RECORD EXCERPTS »
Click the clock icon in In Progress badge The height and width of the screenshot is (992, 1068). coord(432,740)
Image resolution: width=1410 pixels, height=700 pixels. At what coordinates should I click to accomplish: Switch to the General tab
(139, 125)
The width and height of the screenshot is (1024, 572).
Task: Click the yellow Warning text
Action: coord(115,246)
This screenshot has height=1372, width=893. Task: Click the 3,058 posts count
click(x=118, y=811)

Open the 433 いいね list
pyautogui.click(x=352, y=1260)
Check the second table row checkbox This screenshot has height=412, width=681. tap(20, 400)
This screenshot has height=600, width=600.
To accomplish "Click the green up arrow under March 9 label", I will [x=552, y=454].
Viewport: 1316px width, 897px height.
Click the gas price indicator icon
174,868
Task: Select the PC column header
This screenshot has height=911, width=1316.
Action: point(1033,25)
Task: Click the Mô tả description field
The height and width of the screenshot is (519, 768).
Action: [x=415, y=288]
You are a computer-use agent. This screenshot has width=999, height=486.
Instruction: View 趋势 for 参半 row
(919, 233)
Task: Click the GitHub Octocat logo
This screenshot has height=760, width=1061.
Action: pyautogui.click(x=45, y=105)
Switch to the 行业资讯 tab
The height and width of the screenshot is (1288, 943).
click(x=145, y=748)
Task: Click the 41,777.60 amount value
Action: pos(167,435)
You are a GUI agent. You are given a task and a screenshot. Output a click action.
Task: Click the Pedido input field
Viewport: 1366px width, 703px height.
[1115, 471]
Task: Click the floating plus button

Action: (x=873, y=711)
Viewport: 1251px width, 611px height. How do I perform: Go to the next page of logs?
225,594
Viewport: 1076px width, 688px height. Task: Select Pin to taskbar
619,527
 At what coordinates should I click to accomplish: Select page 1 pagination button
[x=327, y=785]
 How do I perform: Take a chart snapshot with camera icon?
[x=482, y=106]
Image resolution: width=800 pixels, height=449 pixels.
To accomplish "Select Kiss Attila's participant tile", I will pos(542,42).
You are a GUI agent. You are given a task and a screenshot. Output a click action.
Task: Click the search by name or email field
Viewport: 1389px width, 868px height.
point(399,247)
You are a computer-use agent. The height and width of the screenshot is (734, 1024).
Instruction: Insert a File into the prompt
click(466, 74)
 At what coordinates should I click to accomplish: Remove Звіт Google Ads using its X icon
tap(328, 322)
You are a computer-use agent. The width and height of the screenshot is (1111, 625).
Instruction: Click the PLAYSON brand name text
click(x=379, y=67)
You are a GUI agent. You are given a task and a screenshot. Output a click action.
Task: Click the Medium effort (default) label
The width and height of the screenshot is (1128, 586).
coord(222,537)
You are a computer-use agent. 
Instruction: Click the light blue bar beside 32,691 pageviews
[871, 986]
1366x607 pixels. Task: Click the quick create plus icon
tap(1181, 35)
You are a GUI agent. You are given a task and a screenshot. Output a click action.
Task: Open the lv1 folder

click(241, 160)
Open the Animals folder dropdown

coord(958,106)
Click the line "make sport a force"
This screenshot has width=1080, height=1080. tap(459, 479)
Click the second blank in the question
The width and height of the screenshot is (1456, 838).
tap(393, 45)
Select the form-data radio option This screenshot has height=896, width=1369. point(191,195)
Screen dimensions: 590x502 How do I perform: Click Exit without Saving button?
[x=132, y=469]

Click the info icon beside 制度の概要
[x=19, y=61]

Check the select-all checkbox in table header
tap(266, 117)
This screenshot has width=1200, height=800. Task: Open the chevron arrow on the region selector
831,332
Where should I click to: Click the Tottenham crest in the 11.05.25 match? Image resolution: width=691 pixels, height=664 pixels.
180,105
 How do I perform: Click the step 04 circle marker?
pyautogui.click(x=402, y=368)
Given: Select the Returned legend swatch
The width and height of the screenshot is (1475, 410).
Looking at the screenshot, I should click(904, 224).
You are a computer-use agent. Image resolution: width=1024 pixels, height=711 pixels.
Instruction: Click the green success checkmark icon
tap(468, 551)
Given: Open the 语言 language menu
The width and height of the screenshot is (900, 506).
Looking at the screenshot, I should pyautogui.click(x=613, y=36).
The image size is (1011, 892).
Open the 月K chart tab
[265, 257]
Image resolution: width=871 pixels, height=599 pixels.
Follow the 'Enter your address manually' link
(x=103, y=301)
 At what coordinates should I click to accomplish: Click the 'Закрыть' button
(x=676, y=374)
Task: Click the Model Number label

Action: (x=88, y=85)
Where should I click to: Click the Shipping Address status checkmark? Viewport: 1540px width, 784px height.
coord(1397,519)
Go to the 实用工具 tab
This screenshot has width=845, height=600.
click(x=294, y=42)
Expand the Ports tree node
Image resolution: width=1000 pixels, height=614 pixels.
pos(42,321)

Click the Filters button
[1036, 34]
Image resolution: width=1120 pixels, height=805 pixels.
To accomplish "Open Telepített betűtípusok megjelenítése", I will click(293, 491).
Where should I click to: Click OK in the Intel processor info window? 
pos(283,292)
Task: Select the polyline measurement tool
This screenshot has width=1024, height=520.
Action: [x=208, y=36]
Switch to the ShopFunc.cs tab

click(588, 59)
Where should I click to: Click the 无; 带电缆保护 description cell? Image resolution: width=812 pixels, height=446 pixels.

WHAT THE TASK ASKS » Set the records above down again. Match them exactly.

TASK OUTPUT »
Click the clock icon in In Progress badge The height and width of the screenshot is (992, 1068). coord(432,740)
Image resolution: width=1410 pixels, height=700 pixels. At what coordinates should I click to accomplish: Switch to the General tab
(139, 125)
The width and height of the screenshot is (1024, 572).
Task: Click the yellow Warning text
Action: coord(115,246)
This screenshot has height=1372, width=893. Task: Click the 3,058 posts count
click(x=118, y=811)

Open the 433 いいね list
pyautogui.click(x=352, y=1260)
Check the second table row checkbox This screenshot has height=412, width=681. tap(20, 400)
This screenshot has height=600, width=600.
To accomplish "Click the green up arrow under March 9 label", I will [x=552, y=454].
Viewport: 1316px width, 897px height.
Click the gas price indicator icon
174,868
Task: Select the PC column header
This screenshot has height=911, width=1316.
Action: point(1033,25)
Task: Click the Mô tả description field
The height and width of the screenshot is (519, 768).
Action: [x=415, y=288]
You are a computer-use agent. This screenshot has width=999, height=486.
Instruction: View 趋势 for 参半 row
(919, 233)
Task: Click the GitHub Octocat logo
This screenshot has height=760, width=1061.
Action: pyautogui.click(x=45, y=105)
Switch to the 行业资讯 tab
The height and width of the screenshot is (1288, 943).
click(x=145, y=748)
Task: Click the 41,777.60 amount value
Action: pos(167,435)
You are a GUI agent. You are given a task and a screenshot. Output a click action.
Task: Click the Pedido input field
Viewport: 1366px width, 703px height.
[1115, 471]
Task: Click the floating plus button

Action: (x=873, y=711)
Viewport: 1251px width, 611px height. How do I perform: Go to the next page of logs?
225,594
Viewport: 1076px width, 688px height. Task: Select Pin to taskbar
619,527
 At what coordinates should I click to accomplish: Select page 1 pagination button
[x=327, y=785]
 How do I perform: Take a chart snapshot with camera icon?
[x=482, y=106]
Image resolution: width=800 pixels, height=449 pixels.
To accomplish "Select Kiss Attila's participant tile", I will pos(542,42).
You are a GUI agent. You are given a task and a screenshot. Output a click action.
Task: Click the search by name or email field
Viewport: 1389px width, 868px height.
point(399,247)
You are a computer-use agent. The height and width of the screenshot is (734, 1024).
Instruction: Insert a File into the prompt
click(466, 74)
 At what coordinates should I click to accomplish: Remove Звіт Google Ads using its X icon
tap(328, 322)
You are a computer-use agent. The width and height of the screenshot is (1111, 625).
Instruction: Click the PLAYSON brand name text
click(x=379, y=67)
You are a GUI agent. You are given a task and a screenshot. Output a click action.
Task: Click the Medium effort (default) label
The width and height of the screenshot is (1128, 586).
coord(222,537)
You are a computer-use agent. 
Instruction: Click the light blue bar beside 32,691 pageviews
[871, 986]
1366x607 pixels. Task: Click the quick create plus icon
tap(1181, 35)
You are a GUI agent. You are given a task and a screenshot. Output a click action.
Task: Open the lv1 folder

click(241, 160)
Open the Animals folder dropdown

coord(958,106)
Click the line "make sport a force"
This screenshot has width=1080, height=1080. tap(459, 479)
Click the second blank in the question
The width and height of the screenshot is (1456, 838).
tap(393, 45)
Select the form-data radio option This screenshot has height=896, width=1369. point(191,195)
Screen dimensions: 590x502 How do I perform: Click Exit without Saving button?
[x=132, y=469]

Click the info icon beside 制度の概要
[x=19, y=61]

Check the select-all checkbox in table header
tap(266, 117)
This screenshot has width=1200, height=800. Task: Open the chevron arrow on the region selector
831,332
Where should I click to: Click the Tottenham crest in the 11.05.25 match? Image resolution: width=691 pixels, height=664 pixels.
180,105
 How do I perform: Click the step 04 circle marker?
pyautogui.click(x=402, y=368)
Given: Select the Returned legend swatch
The width and height of the screenshot is (1475, 410).
Looking at the screenshot, I should click(904, 224).
You are a computer-use agent. Image resolution: width=1024 pixels, height=711 pixels.
Instruction: Click the green success checkmark icon
tap(468, 551)
Given: Open the 语言 language menu
The width and height of the screenshot is (900, 506).
Looking at the screenshot, I should pyautogui.click(x=613, y=36).
The image size is (1011, 892).
Open the 月K chart tab
[265, 257]
Image resolution: width=871 pixels, height=599 pixels.
Follow the 'Enter your address manually' link
(x=103, y=301)
 At what coordinates should I click to accomplish: Click the 'Закрыть' button
(x=676, y=374)
Task: Click the Model Number label

Action: (x=88, y=85)
Where should I click to: Click the Shipping Address status checkmark? Viewport: 1540px width, 784px height.
coord(1397,519)
Go to the 实用工具 tab
This screenshot has width=845, height=600.
click(x=294, y=42)
Expand the Ports tree node
Image resolution: width=1000 pixels, height=614 pixels.
pos(42,321)

Click the Filters button
[1036, 34]
Image resolution: width=1120 pixels, height=805 pixels.
To accomplish "Open Telepített betűtípusok megjelenítése", I will click(293, 491).
Where should I click to: Click OK in the Intel processor info window? 
pos(283,292)
Task: Select the polyline measurement tool
This screenshot has width=1024, height=520.
Action: [x=208, y=36]
Switch to the ShopFunc.cs tab

click(588, 59)
Where should I click to: Click the 无; 带电缆保护 description cell? Image resolution: width=812 pixels, height=446 pixels.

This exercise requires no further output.